Maybe in recognition of this self-created phenomenon, this week Google revealed and released Google Buzz to the world.
Buzz is an all encompassing online social service, which aggregates data from your various other online social identities and accounts, very much like what Google Reader does for the blogs you follow.
It also adds its own layer of sharing and status updates into the mix to try to make one easy social media package.
It has a head start on easy, because it's already embedded by default in your GMail account menu, allowing you to connect with the contacts you've been chatting with and exchanging emails with.
Since Google likely holds the single largest storehouse of people's online contacts, data and connections ever to be assembled, this was bound to happen at some point.
Buzz tries to be many things to many people, a sort of chat meets email, meets discussions, meets media sharing.
If that sounds very familiar, it's only because others have tried it before, like FriendFeed for example.
The most important thing it brings to mind, however, is Google Wave, that last revolutionary thing that made everyone believe Google will save and/or change and/or destroy the world as we know it.
Only a few months ago everyone was talking about it.
It was touted as a whole new way of communicating, a master stroke, and many other marketing cliches amalgamated.
To be fair, much of this hype doesn't necessarily come from Google HQ, but you can't ignore that they've slowly inserted themselves into a position where they will automatically be hyped by the online glitterati and the masses alike.
Google Wave did sound like a great idea, from the developer preview videos I browsed through.
And it was surely revolutionary when compared to Apple's big creation this year, an obese iPhone (the iPad) which can only execute one app at a time.
Google even plan to make it an open source platform, always a happy part of the Google model.
Google Wave's big debut did end up being a bit of a disappointment.

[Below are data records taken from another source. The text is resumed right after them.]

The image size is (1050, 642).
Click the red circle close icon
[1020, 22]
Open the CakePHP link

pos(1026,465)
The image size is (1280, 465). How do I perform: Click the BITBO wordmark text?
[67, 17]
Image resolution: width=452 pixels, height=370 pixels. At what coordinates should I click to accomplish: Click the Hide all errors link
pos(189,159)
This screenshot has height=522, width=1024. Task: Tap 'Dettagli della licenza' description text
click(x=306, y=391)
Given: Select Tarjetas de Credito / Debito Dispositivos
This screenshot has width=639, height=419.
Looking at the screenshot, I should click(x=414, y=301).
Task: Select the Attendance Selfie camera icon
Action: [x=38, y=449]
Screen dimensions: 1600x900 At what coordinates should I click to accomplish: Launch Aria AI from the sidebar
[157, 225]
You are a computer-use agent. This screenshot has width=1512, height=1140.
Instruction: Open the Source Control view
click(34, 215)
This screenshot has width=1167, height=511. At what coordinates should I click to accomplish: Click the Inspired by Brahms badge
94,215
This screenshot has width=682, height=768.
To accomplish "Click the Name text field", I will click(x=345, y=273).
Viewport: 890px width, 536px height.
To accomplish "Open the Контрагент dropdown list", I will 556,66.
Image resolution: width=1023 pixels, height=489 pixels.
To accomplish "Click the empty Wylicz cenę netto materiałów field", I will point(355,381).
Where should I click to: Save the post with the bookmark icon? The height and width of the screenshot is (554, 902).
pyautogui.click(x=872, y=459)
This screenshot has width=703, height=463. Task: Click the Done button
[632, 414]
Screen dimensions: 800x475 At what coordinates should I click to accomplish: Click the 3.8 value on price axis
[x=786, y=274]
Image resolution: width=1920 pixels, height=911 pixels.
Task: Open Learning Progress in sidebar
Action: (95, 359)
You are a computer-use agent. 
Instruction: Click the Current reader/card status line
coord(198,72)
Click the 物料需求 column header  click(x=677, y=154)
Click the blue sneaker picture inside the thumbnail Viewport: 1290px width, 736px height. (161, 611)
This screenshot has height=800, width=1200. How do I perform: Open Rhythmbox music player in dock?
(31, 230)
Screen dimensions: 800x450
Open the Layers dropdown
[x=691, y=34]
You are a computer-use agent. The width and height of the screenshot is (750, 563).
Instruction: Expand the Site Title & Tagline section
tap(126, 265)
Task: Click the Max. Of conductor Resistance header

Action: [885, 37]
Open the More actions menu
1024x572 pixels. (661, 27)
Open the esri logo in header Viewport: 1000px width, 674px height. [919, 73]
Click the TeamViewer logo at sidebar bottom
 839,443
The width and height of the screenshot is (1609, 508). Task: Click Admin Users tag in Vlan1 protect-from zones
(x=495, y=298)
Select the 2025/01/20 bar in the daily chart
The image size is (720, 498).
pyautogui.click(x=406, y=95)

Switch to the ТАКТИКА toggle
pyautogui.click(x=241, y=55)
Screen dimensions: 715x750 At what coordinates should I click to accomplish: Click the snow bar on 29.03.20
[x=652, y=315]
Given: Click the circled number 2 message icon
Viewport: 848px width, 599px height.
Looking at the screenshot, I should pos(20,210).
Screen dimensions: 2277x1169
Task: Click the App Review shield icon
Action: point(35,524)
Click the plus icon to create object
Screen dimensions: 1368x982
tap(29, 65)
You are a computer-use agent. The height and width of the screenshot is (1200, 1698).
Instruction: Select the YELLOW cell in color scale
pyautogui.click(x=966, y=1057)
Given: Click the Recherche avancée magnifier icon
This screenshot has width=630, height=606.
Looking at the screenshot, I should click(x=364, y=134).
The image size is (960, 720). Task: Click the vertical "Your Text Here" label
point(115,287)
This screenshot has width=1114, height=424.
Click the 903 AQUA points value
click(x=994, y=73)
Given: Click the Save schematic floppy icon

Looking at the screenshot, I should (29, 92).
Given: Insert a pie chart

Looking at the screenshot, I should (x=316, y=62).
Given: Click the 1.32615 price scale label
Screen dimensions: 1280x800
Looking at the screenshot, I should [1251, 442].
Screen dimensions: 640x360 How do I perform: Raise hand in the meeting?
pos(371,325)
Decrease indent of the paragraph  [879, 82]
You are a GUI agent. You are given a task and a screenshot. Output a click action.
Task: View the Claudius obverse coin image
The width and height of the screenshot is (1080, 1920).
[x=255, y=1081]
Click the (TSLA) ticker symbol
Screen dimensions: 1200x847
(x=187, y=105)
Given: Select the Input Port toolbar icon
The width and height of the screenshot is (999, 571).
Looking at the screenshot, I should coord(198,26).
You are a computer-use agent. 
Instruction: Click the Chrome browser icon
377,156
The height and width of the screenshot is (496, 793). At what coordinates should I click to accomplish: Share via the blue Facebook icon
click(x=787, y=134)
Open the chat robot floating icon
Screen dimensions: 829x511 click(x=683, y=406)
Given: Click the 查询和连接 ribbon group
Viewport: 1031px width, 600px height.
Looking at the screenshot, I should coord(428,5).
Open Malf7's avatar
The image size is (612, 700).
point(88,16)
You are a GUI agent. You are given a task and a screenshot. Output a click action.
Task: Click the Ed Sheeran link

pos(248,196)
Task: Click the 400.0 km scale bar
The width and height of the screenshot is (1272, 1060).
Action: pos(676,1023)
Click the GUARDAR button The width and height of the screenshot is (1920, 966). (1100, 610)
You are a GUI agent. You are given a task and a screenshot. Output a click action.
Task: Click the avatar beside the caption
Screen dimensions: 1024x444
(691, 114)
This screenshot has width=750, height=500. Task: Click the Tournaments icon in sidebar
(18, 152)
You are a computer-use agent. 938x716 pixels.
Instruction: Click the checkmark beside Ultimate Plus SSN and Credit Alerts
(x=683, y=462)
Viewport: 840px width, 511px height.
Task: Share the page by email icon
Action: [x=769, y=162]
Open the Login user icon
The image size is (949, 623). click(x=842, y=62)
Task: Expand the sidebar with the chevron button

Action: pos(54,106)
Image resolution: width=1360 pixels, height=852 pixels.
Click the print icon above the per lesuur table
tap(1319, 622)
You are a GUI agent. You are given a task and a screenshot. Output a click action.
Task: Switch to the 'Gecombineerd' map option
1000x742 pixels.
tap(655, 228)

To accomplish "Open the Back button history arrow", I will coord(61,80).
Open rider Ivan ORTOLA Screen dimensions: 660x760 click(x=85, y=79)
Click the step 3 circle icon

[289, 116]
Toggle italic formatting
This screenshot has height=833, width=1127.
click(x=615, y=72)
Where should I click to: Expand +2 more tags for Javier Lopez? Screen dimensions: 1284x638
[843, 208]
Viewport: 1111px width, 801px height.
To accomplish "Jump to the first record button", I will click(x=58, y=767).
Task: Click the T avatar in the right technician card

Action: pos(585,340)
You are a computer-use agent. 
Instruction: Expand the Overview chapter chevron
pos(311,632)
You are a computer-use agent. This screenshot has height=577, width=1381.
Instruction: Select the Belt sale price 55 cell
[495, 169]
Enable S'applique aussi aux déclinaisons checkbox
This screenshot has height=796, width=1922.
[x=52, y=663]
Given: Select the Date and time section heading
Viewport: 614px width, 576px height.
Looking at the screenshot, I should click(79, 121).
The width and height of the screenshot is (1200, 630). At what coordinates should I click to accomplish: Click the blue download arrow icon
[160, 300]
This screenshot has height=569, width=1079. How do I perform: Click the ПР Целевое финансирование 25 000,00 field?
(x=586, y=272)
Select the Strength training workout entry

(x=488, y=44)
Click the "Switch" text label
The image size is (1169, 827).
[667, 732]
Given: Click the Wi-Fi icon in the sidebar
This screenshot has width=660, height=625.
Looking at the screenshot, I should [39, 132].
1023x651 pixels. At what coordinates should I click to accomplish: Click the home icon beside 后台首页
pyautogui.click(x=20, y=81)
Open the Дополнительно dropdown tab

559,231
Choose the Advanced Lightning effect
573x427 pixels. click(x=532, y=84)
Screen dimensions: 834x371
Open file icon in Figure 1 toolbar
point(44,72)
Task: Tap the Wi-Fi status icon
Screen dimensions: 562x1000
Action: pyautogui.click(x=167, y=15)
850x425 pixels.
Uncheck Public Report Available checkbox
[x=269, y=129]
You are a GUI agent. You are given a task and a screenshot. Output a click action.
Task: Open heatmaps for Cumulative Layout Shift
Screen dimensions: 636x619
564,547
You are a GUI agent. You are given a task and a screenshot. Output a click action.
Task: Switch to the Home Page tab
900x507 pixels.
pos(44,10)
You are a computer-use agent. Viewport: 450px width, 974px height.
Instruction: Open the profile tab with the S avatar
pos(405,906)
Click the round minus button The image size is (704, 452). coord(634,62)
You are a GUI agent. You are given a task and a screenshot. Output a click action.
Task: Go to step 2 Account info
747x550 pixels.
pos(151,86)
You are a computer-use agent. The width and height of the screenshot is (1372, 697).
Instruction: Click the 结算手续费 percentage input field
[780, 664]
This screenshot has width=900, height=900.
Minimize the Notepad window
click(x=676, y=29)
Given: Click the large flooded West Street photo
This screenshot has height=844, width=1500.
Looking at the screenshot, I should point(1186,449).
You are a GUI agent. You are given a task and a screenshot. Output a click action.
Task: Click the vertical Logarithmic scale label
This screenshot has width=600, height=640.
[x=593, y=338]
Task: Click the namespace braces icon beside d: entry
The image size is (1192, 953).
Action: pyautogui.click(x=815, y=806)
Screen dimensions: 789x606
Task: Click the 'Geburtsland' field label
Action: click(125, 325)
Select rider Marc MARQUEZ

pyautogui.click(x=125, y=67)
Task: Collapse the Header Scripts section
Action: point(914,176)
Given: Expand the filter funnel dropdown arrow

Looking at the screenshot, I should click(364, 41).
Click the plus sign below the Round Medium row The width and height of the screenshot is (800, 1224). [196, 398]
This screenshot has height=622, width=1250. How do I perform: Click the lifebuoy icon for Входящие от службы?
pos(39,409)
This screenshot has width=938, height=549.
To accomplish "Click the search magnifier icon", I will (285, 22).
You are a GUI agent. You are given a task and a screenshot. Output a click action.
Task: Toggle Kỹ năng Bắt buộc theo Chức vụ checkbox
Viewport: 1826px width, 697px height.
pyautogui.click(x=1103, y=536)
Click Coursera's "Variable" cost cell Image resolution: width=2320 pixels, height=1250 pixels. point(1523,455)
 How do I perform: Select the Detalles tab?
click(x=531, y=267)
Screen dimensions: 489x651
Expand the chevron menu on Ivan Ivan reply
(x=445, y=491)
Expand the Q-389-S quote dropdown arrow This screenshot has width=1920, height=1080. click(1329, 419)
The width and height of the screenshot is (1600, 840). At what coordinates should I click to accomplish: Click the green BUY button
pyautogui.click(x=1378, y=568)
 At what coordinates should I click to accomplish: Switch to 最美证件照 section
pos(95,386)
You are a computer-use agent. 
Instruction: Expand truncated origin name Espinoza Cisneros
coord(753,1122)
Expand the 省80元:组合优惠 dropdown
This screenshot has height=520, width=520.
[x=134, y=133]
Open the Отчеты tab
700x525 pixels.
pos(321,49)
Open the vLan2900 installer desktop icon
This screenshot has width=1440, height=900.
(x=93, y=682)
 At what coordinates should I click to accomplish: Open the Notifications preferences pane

Everyone rushed to get in, exchanging invitations for the limited beta, and once they logged in no one was sure what they were supposed to do with.
There were plenty of comments flying around about Google having invented Wave to make 20-somethings feel stupid and technologically inept, most people just didn't quite get it.
Google Wave was another new online profile they had to look after and fuss over, and it actually required them to write, and think, and construct sentences and thoughts, as compared to answering frivolous surveys on Facebook or sharing videos on YouTube.
The general reaction to this revolutionary service seems to have been one of embarrassed apathy.
Google Buzz looks like Google's attempt to put a foot into the growing social media juggernaut while using people's established online accounts and activities, instead of breaking the mold and starting from scratch, like they tried with Wave.
A sensible move, certainly, and a inevitable move by the internet giant who likes to have its hand in everything to do with the online ecosystem.
But one still wonders why.
The web is already overflowing with social media sites that seem hell-bent on re-creating the dot.
com bubble of the 90s with their heady strategies.
Google on its own has too many horses in this race, including GChat, Voice, Orkut, Google Wave and some others that are sure to be lurking in the shadows.
It is just going to lead to more fragmentation and confusion amongst an already confused populace.
Google is certainly getting a lot of buzz out of Buzz.
Whether it's a buzz of excitement or of social confusion remains to be seen.